Data to examine:
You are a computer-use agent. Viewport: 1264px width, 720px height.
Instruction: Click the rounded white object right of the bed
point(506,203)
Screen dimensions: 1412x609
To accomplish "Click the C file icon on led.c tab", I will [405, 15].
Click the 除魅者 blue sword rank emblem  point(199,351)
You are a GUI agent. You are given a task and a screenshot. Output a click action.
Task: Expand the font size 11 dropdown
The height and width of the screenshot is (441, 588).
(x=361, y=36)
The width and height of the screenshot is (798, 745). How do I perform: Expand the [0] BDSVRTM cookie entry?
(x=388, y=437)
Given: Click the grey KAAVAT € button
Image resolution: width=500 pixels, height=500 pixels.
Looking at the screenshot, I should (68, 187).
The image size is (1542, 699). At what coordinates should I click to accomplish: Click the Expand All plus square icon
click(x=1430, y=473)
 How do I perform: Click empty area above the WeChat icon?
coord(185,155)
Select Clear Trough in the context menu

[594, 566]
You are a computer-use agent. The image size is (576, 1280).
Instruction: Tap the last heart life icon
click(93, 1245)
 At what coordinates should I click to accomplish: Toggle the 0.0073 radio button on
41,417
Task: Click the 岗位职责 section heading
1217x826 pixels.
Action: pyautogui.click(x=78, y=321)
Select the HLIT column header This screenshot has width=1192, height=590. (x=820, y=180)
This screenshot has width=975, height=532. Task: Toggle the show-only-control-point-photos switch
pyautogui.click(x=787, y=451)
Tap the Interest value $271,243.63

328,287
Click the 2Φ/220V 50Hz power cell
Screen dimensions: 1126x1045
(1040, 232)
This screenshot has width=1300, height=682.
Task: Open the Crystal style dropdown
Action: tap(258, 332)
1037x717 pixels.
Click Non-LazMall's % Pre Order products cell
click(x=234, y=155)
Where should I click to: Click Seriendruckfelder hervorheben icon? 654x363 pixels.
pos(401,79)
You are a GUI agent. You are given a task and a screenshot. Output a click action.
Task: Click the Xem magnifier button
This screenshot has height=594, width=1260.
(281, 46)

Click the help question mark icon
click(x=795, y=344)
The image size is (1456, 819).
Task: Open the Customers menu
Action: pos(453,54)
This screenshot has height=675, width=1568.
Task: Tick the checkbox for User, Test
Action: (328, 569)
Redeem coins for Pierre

Exercise instructions:
Each of the records should be written out precisely as given.

Your solution:
You are a computer-use agent. Viewport: 1264px width, 720px height.
Instruction: Click the rounded white object right of the bed
point(506,203)
Screen dimensions: 1412x609
To accomplish "Click the C file icon on led.c tab", I will [405, 15].
Click the 除魅者 blue sword rank emblem  point(199,351)
You are a GUI agent. You are given a task and a screenshot. Output a click action.
Task: Expand the font size 11 dropdown
The height and width of the screenshot is (441, 588).
(x=361, y=36)
The width and height of the screenshot is (798, 745). How do I perform: Expand the [0] BDSVRTM cookie entry?
(x=388, y=437)
Given: Click the grey KAAVAT € button
Image resolution: width=500 pixels, height=500 pixels.
Looking at the screenshot, I should (68, 187).
The image size is (1542, 699). At what coordinates should I click to accomplish: Click the Expand All plus square icon
click(x=1430, y=473)
 How do I perform: Click empty area above the WeChat icon?
coord(185,155)
Select Clear Trough in the context menu

[594, 566]
You are a computer-use agent. The image size is (576, 1280).
Instruction: Tap the last heart life icon
click(93, 1245)
 At what coordinates should I click to accomplish: Toggle the 0.0073 radio button on
41,417
Task: Click the 岗位职责 section heading
1217x826 pixels.
Action: pyautogui.click(x=78, y=321)
Select the HLIT column header This screenshot has width=1192, height=590. (x=820, y=180)
This screenshot has width=975, height=532. Task: Toggle the show-only-control-point-photos switch
pyautogui.click(x=787, y=451)
Tap the Interest value $271,243.63

328,287
Click the 2Φ/220V 50Hz power cell
Screen dimensions: 1126x1045
(1040, 232)
This screenshot has width=1300, height=682.
Task: Open the Crystal style dropdown
Action: tap(258, 332)
1037x717 pixels.
Click Non-LazMall's % Pre Order products cell
click(x=234, y=155)
Where should I click to: Click Seriendruckfelder hervorheben icon? 654x363 pixels.
pos(401,79)
You are a GUI agent. You are given a task and a screenshot. Output a click action.
Task: Click the Xem magnifier button
This screenshot has height=594, width=1260.
(281, 46)

Click the help question mark icon
click(x=795, y=344)
The image size is (1456, 819).
Task: Open the Customers menu
Action: pos(453,54)
This screenshot has height=675, width=1568.
Task: Tick the checkbox for User, Test
Action: (328, 569)
Redeem coins for Pierre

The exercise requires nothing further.